I was referring to Audit logs regrading the API "AssumeRoleWith*". So something like

{
    "version": "1",
    "deploymentid": "a35f94a1-9a35-4e68-ba80-d57a3f8f4c74",
    "time": "2020-05-19T07:10:02.415737887Z",
    "api": {
        "name": "AssumeRoleWithWebIdentity",
        "status": "OK",
        "statusCode": 200,
        "timeToFirstByte": "207.100747ms",
        "timeToResponse": "207.14946ms"
    },
    "remotehost": "<redacted>",
    "requestID": "16105C582AE90501",
    "userAgent": "aws-sdk-java/2.11.6 Linux/3.10.0-1127.el7.x86_64 OpenJDK_64-Bit_Server_VM/11.0.7+10-LTS Java/11.0.7 vendor/Oracle_Corporation io/sync http/Apache",
    "requestHeader": {
        "Amz-Sdk-Invocation-Id": "035d9808-51fc-0622-1ceb-db1ce62feed4",
        "Amz-Sdk-Retry": "0/0/",
        "Content-Length": "1434",
        "Content-Type": "application/x-www-form-urlencoded; charset=utf-8",
        "User-Agent": "aws-sdk-java/2.11.6 Linux/3.10.0-1127.el7.x86_64 OpenJDK_64-Bit_Server_VM/11.0.7+10-LTS Java/11.0.7 vendor/Oracle_Corporation io/sync http/Apache",
        "X-Forwarded-For": "<redacted>"
    },
    "responseHeader": {
        "Accept-Ranges": "bytes",
        "Content-Length": "1776",
        "Content-Security-Policy": "block-all-mixed-content",
        "Content-Type": "application/xml",
        "ETag": "",
        "Server": "MinIO/RELEASE.2020-05-01T22-19-14Z",
        "Vary": "Origin",
        "X-Amz-Request-Id": "16105C582AE90501",
        "X-Xss-Protection": "1; mode=block"
    }
}

From this Audit Log I can not figure out what STS user has been created but looking at time and remotehost.

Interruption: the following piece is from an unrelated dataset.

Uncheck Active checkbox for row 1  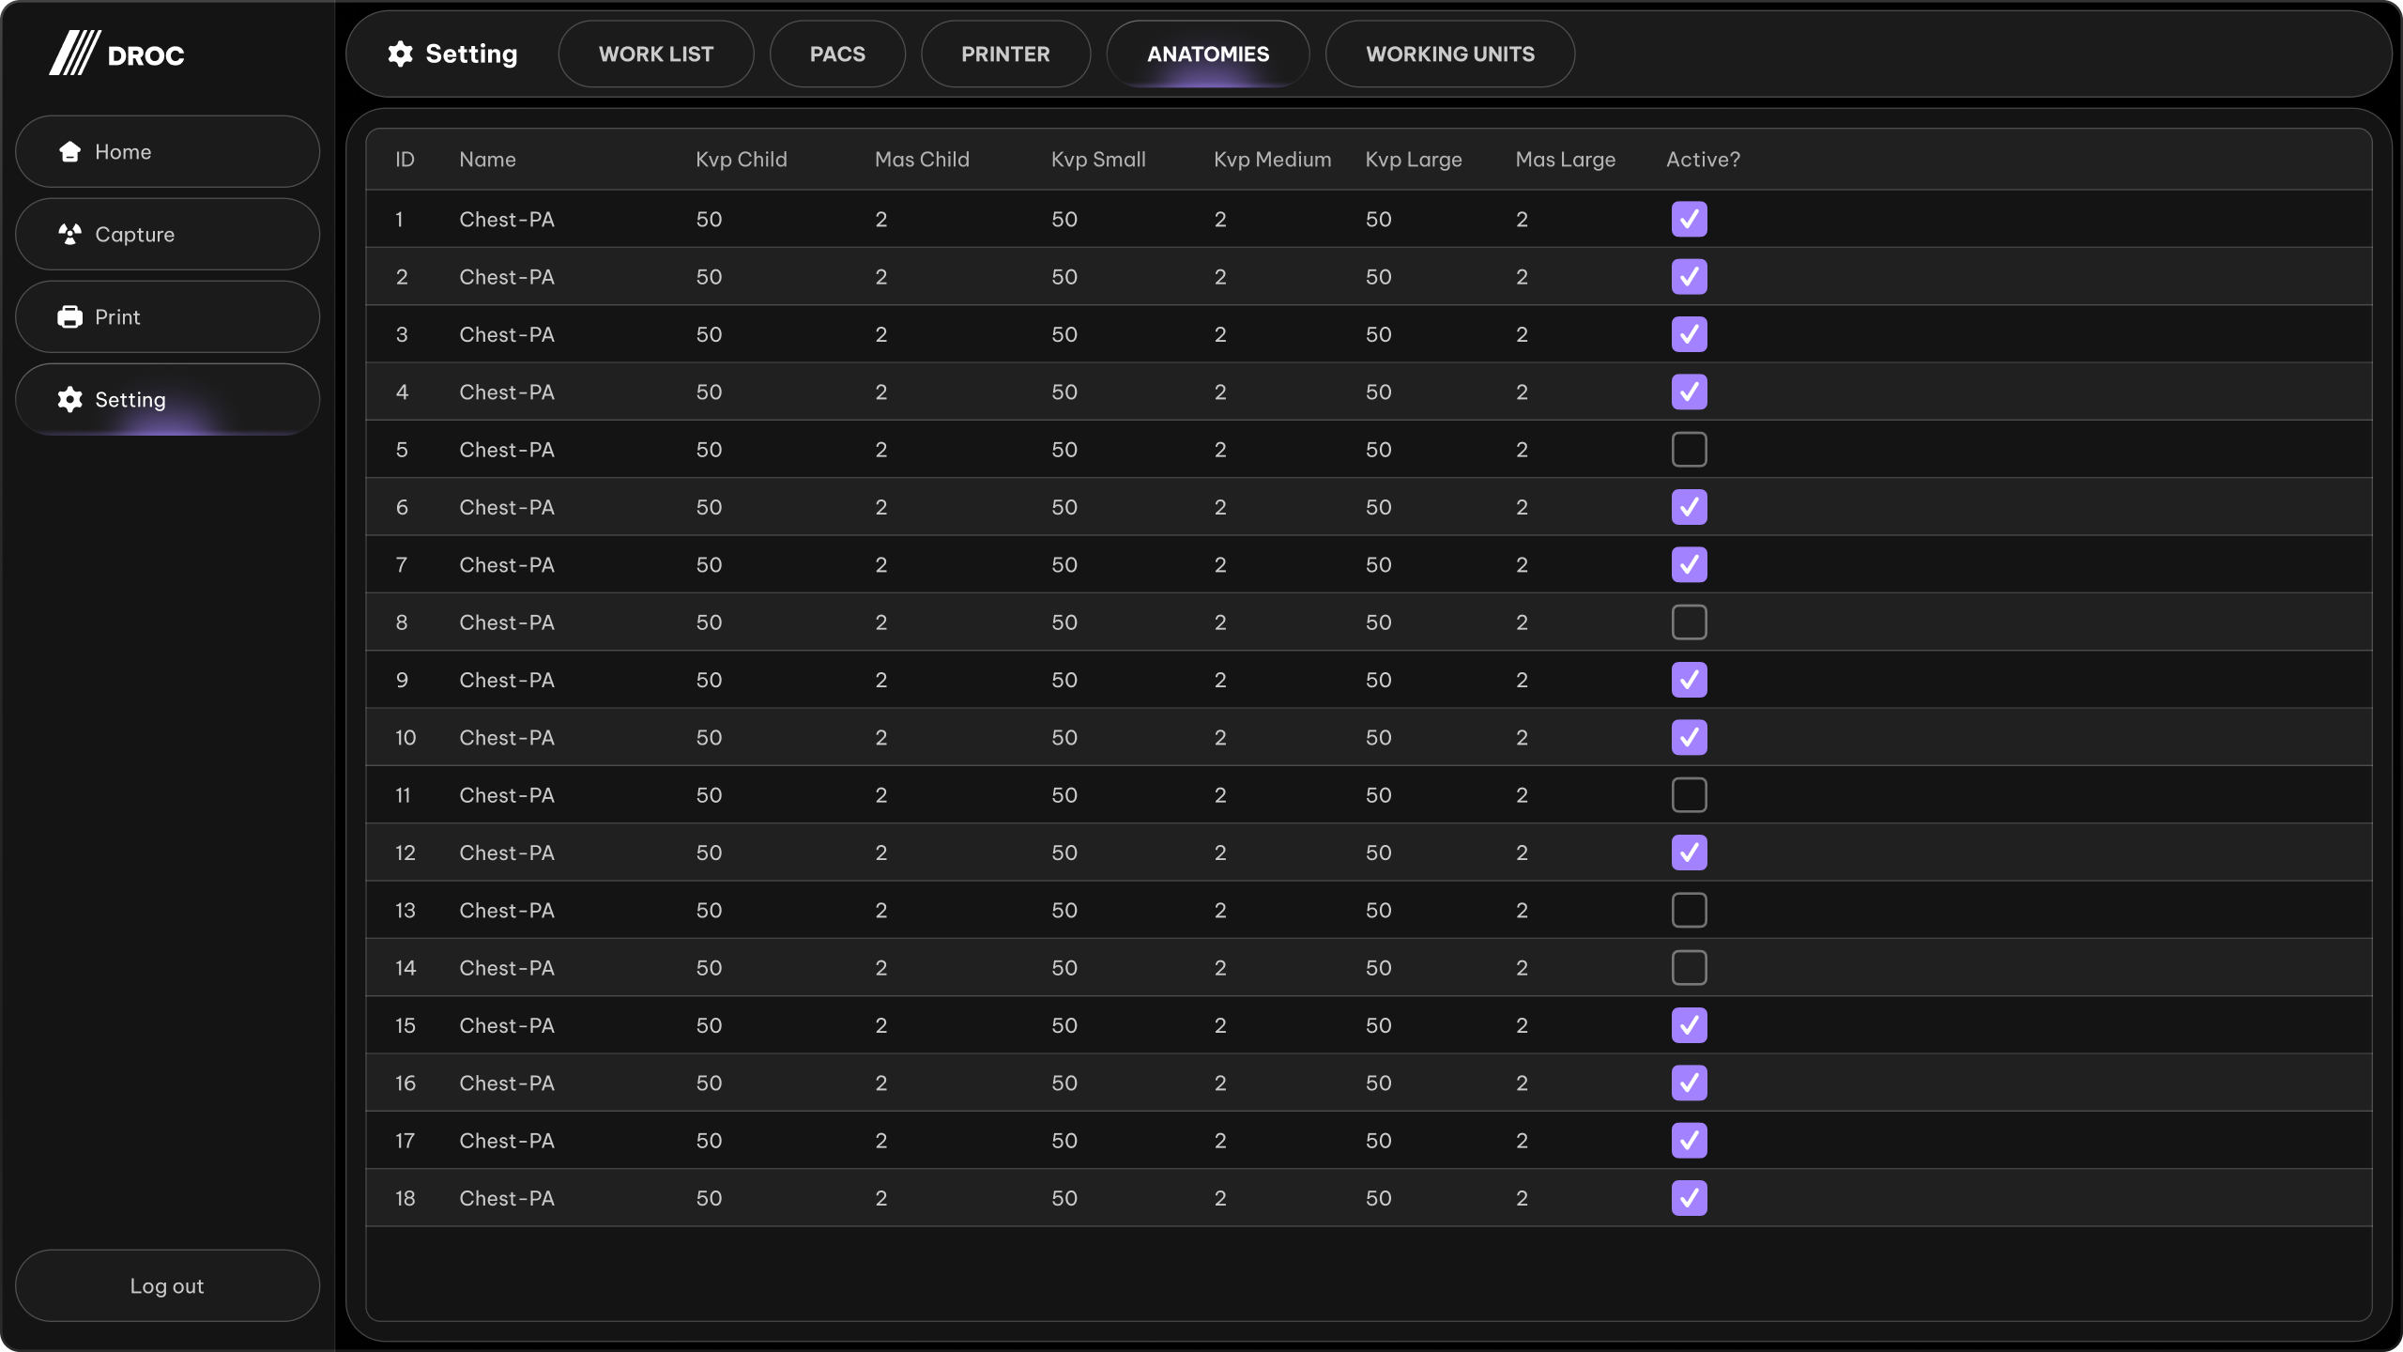[1689, 220]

Decoded Bearer Token would be another Feature Request IMHO.

[anthu]

But an interesting thing in your shared Audit logs is the timeToFirstByte field in the first one. It shouldn't be at 0s 🤔

[vadmeste]

But an interesting thing in your shared Audit logs is the timeToFirstByte field in the first one. It shouldn't be at 0s

Yes, I am aware with this. I will need to talk with the team about this. I am not sure how to define time to first byte when the body does not contain any data, like a 204 HTTP response code.

[anthu]

But an interesting thing in your shared Audit logs is the timeToFirstByte field in the first one. It shouldn't be at 0s

Yes, I am aware with this. I will need to talk with the team about this. I am not sure how to define time to first byte when the body does not contain any data, like a 204 HTTP response code.

Haha - true 🤔
I'm not that familiar with Golang, but shouldn't the time to first byte be calculated on the first response byte of the header as provided here:
https://golang.org/pkg/net/http/httptrace/#ClientTrace

Thank you for looking into this and PR #9641 by your team removing the humanising - this will make profiling way easier

[timhughes]

@anthu Yeah i see what you mean. Similar but slightly different issue. I have raised another issue #9644 and moved some of my comments so as not to confuse the two.

This is start of the auditlog event with "timeToFirstByte":"0s", for reference

{
   "version":"1",
   "deploymentid":"d98222d1-af03-461d-a8f3-4b57ae296e04",
   "time":"2020-05-18T16:47:19.972956586Z",
   "api":{
      "name":"WebUpload",
      "bucket":"disk2",
      "object":"tenant2/somedata.txt",
      "status":"OK",
      "statusCode":200,
      "timeToFirstByte":"0s",
      "timeToResponse":"19.667509ms"
   },

[stale]

This issue has been automatically marked as stale because it has not had recent activity. It will be closed after 15 days if no further activity occurs. Thank you for your contributions.

[harshavardhana]

A minor refactor is needed here, will send it coming week.

[stale]

This issue has been automatically marked as stale because it has not had recent activity. It will be closed after 15 days if no further activity occurs. Thank you for your contributions.